Items from a data source
▬▬▬
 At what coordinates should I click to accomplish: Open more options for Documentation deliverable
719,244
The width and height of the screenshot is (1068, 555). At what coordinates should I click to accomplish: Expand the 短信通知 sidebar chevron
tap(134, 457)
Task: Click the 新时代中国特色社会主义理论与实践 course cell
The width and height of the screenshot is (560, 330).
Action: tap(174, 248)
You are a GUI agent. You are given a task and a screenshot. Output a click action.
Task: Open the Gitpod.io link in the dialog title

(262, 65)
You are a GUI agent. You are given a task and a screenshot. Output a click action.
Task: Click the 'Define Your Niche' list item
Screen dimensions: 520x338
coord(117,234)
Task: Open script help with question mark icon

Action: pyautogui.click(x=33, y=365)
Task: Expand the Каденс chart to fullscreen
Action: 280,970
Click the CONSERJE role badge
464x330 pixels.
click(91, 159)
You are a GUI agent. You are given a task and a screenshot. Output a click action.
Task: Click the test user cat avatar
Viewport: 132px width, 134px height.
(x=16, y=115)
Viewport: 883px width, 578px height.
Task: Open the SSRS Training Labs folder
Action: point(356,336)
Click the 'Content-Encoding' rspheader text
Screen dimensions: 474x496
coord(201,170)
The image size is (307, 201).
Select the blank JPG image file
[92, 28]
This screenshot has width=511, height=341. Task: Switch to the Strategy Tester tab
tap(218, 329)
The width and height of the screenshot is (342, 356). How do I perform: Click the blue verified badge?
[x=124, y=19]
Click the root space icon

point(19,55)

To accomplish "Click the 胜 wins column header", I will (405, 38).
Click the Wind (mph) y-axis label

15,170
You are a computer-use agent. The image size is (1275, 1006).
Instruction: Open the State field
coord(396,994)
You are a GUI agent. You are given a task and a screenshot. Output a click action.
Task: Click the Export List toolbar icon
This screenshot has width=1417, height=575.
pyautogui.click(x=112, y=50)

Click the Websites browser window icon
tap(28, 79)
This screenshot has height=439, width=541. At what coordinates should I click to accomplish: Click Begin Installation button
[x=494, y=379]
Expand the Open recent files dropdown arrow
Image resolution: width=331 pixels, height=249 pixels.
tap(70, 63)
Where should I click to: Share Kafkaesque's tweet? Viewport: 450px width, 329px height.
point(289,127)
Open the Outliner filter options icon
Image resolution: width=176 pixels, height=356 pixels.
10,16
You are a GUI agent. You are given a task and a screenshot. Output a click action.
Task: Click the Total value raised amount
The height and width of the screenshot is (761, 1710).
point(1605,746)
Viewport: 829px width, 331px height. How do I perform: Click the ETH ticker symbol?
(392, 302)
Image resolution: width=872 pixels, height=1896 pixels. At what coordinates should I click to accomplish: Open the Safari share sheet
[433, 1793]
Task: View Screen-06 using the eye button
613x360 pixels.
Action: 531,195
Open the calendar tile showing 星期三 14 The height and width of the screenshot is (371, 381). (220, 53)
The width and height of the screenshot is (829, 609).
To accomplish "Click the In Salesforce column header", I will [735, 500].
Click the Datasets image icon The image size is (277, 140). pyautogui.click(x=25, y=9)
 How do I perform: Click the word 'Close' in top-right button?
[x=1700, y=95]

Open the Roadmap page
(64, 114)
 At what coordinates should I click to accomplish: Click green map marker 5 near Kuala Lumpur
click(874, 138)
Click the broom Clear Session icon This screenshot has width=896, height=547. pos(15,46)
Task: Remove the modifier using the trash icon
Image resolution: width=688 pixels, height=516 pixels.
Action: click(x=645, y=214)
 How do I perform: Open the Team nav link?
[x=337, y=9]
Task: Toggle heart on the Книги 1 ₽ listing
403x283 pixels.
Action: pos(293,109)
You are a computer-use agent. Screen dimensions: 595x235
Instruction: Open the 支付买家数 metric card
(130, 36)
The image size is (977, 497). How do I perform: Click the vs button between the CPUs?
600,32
▬▬▬
Transcribe the full set of records without altering a single character.

 At what coordinates should I click to accomplish: Open more options for Documentation deliverable
719,244
The width and height of the screenshot is (1068, 555). At what coordinates should I click to accomplish: Expand the 短信通知 sidebar chevron
tap(134, 457)
Task: Click the 新时代中国特色社会主义理论与实践 course cell
The width and height of the screenshot is (560, 330).
Action: tap(174, 248)
You are a GUI agent. You are given a task and a screenshot. Output a click action.
Task: Open the Gitpod.io link in the dialog title

(262, 65)
You are a GUI agent. You are given a task and a screenshot. Output a click action.
Task: Click the 'Define Your Niche' list item
Screen dimensions: 520x338
coord(117,234)
Task: Open script help with question mark icon

Action: pyautogui.click(x=33, y=365)
Task: Expand the Каденс chart to fullscreen
Action: 280,970
Click the CONSERJE role badge
464x330 pixels.
click(91, 159)
You are a GUI agent. You are given a task and a screenshot. Output a click action.
Task: Click the test user cat avatar
Viewport: 132px width, 134px height.
(x=16, y=115)
Viewport: 883px width, 578px height.
Task: Open the SSRS Training Labs folder
Action: point(356,336)
Click the 'Content-Encoding' rspheader text
Screen dimensions: 474x496
coord(201,170)
The image size is (307, 201).
Select the blank JPG image file
[92, 28]
This screenshot has width=511, height=341. Task: Switch to the Strategy Tester tab
tap(218, 329)
The width and height of the screenshot is (342, 356). How do I perform: Click the blue verified badge?
[x=124, y=19]
Click the root space icon

point(19,55)

To accomplish "Click the 胜 wins column header", I will (405, 38).
Click the Wind (mph) y-axis label

15,170
You are a computer-use agent. The image size is (1275, 1006).
Instruction: Open the State field
coord(396,994)
You are a GUI agent. You are given a task and a screenshot. Output a click action.
Task: Click the Export List toolbar icon
This screenshot has width=1417, height=575.
pyautogui.click(x=112, y=50)

Click the Websites browser window icon
tap(28, 79)
This screenshot has height=439, width=541. At what coordinates should I click to accomplish: Click Begin Installation button
[x=494, y=379]
Expand the Open recent files dropdown arrow
Image resolution: width=331 pixels, height=249 pixels.
tap(70, 63)
Where should I click to: Share Kafkaesque's tweet? Viewport: 450px width, 329px height.
point(289,127)
Open the Outliner filter options icon
Image resolution: width=176 pixels, height=356 pixels.
10,16
You are a GUI agent. You are given a task and a screenshot. Output a click action.
Task: Click the Total value raised amount
The height and width of the screenshot is (761, 1710).
point(1605,746)
Viewport: 829px width, 331px height. How do I perform: Click the ETH ticker symbol?
(392, 302)
Image resolution: width=872 pixels, height=1896 pixels. At what coordinates should I click to accomplish: Open the Safari share sheet
[433, 1793]
Task: View Screen-06 using the eye button
613x360 pixels.
Action: 531,195
Open the calendar tile showing 星期三 14 The height and width of the screenshot is (371, 381). (220, 53)
The width and height of the screenshot is (829, 609).
To accomplish "Click the In Salesforce column header", I will [735, 500].
Click the Datasets image icon The image size is (277, 140). pyautogui.click(x=25, y=9)
 How do I perform: Click the word 'Close' in top-right button?
[x=1700, y=95]

Open the Roadmap page
(64, 114)
 At what coordinates should I click to accomplish: Click green map marker 5 near Kuala Lumpur
click(874, 138)
Click the broom Clear Session icon This screenshot has width=896, height=547. pos(15,46)
Task: Remove the modifier using the trash icon
Image resolution: width=688 pixels, height=516 pixels.
Action: click(x=645, y=214)
 How do I perform: Open the Team nav link?
[x=337, y=9]
Task: Toggle heart on the Книги 1 ₽ listing
403x283 pixels.
Action: pos(293,109)
You are a computer-use agent. Screen dimensions: 595x235
Instruction: Open the 支付买家数 metric card
(130, 36)
The image size is (977, 497). How do I perform: Click the vs button between the CPUs?
600,32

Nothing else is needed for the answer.